Swimming upstream: The near miss of a very Scottish Salmond

30th September 2014 By: Brandon Hamber

Swimming upstream: The near miss of a very Scottish Salmond

Brandon Hamber

I’ve been lucky enough to live through some amazing political times, the first South African democratic election in 1994 and the signing of the Belfast Agreement in Northern Ireland in 1998 being top of the list.  During the Scottish independence referendum, albeit briefly, I thought I might be about to witness yet another one of these historic moments. In the eyes of some Scottish people, I saw the look I have seen before - a look of hope and the expectation for something different. A future unknown but filled with promise. 

A few years ago, any prospect of independence was scoffed at. Rivals called Alex Salmond’s idea of the referendum a waste of time and money, and simply about building his career. But the referendum keyed into something more fundamental that was bigger than the question being asked and any single politician. The referendum woke the spirit of hundreds of thousands of people who have for years felt disengaged from politics.

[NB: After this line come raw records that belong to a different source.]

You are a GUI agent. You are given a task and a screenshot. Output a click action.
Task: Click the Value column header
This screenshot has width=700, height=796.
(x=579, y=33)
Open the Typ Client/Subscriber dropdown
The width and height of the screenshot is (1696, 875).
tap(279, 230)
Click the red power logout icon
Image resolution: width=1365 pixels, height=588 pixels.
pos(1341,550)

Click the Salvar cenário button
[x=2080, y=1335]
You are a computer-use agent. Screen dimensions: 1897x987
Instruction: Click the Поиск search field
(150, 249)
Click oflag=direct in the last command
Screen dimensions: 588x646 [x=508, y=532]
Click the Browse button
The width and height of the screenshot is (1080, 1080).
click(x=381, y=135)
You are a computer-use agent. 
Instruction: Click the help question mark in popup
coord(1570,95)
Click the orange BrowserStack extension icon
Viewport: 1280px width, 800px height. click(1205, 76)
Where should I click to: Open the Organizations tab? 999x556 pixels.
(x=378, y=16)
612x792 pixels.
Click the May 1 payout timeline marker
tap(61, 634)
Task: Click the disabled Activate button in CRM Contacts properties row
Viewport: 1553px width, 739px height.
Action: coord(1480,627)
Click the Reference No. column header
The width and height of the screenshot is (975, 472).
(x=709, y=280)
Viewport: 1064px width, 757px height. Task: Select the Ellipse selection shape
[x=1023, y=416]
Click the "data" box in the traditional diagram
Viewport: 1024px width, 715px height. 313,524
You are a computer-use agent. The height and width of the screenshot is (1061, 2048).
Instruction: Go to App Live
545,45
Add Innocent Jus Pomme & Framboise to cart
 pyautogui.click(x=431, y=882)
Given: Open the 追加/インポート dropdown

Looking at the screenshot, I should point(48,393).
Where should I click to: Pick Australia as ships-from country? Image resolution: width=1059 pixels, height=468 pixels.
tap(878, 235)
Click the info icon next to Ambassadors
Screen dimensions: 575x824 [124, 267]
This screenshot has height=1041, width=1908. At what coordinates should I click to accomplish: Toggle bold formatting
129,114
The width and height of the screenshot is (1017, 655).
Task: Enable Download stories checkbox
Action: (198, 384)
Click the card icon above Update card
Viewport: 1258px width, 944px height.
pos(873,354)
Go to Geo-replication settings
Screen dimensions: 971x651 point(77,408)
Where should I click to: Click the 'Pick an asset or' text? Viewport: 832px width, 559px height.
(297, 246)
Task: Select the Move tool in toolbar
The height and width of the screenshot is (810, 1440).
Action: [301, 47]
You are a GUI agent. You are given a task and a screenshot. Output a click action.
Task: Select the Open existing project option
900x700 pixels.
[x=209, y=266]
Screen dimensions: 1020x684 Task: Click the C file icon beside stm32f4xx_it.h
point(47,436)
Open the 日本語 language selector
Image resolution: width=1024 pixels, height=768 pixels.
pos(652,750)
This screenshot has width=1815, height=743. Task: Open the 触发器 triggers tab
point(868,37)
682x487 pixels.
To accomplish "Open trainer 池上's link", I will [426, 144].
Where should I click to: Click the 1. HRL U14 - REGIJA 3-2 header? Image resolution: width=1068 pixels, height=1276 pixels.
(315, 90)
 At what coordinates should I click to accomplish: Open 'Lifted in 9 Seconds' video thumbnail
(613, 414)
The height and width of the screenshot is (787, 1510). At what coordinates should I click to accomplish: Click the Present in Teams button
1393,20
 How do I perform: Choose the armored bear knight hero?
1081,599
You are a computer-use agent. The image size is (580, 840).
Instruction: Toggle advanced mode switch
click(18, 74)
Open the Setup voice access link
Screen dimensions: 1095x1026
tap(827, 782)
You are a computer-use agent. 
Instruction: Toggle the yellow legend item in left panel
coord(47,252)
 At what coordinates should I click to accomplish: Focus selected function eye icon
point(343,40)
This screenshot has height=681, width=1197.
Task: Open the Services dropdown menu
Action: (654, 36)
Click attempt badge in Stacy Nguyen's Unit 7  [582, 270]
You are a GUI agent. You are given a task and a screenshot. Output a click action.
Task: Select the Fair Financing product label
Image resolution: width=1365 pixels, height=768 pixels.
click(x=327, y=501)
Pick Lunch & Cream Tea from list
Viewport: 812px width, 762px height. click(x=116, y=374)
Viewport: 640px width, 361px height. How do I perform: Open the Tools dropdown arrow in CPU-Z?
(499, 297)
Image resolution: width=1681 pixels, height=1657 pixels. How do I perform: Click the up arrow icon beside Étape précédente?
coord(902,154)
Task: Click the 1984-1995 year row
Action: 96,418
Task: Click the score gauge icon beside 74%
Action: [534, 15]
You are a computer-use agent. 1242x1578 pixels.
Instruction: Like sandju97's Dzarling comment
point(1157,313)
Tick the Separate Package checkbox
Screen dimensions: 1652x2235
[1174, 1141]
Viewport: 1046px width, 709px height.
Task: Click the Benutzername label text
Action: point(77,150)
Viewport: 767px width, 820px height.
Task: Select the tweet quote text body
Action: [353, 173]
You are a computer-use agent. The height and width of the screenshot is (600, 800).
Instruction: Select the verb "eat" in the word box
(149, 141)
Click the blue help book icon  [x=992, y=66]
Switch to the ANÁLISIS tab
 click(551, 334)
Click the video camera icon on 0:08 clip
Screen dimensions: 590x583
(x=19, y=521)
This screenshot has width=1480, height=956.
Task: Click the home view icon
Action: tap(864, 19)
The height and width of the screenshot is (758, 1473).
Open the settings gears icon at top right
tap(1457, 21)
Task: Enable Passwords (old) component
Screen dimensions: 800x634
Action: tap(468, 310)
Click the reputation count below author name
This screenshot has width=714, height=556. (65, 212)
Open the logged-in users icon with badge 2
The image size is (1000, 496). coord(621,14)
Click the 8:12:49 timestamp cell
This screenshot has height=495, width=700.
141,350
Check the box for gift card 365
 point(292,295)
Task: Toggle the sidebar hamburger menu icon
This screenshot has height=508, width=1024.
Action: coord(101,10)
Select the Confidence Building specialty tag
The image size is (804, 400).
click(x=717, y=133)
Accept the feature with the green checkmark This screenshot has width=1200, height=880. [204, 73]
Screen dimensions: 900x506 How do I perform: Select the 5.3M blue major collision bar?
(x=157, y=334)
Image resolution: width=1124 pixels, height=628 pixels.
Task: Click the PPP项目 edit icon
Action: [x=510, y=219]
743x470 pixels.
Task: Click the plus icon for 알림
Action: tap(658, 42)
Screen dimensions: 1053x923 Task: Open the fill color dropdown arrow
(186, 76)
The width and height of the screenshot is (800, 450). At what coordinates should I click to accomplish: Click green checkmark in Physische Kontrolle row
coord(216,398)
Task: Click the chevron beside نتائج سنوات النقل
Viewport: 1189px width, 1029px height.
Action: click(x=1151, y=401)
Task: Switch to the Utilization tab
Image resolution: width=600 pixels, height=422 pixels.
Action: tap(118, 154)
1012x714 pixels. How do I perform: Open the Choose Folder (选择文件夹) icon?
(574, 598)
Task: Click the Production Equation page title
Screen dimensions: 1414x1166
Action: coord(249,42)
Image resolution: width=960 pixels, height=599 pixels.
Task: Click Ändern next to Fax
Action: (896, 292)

Whether the 45% of the population who voted “Yes” did it as a protest vote against those in power or it was a thought-through calculation about the value of independence, does not matter. A considerable proportion of the population wanted change, and more importantly were prepared to take a sizeable risk to get it.

I don’t know if independence is the route to this change or not, or if it is a good idea, but the referendum was a signal. The referendum was a moment when a collective of people moved in a common direction. It was Scotland’s brief flickering Arab Spring, of sorts. Of course, statistically speaking it was an endorsement to remain in the UK, but emotionally it was a call from the people who are often voiceless in society to speak.

No matter what now happens constitutionally, whether it is the devolution of more powers to Scotland or an English Parliament, I hope politicians across the board have the sense to listen. There is a groundswell of participation to build on and to make lasting change in whatever form.

The little pessimist in me says this will probably not happen. Now that the question is settled (at least for the next while) the system will march on unchanged and disillusionment will return to the people. The optimist in me says, if there is no change, the people whose democratic spirit was stirred, in the “Yes” and “No” camps, will not let this happen. Hopefully, the participatory dragon has been truly woken from its slumber. If so, this is something to celebrate.

No matter what you think about Alex Salmond, he and his party did an incredible job in igniting this desire for change and getting people, from both camps, out to the polls. He silenced the critics who called his idea of an independent Scotland a joke. It is clearly a serious prospect.

To this end, it is somewhat ironic that Alex Salmond has stepped down as leader. This is normally the way losers go, and given the position from where the “Yes” campaign started they could hardly be called losers. Their efforts should be applauded not for Scotland but for participatory democracy the world over, and more importantly for helping break the political apathy that permeates politics these days.

So when I think of Alex Salmond and his “Yes” campaigners, and the dejection I saw on their faces on the night of the referendum, it is strangely the words of Hunter S. Thompson that came to mind: remember “being shot out of a cannon will always be better than being squeezed out of a tube”.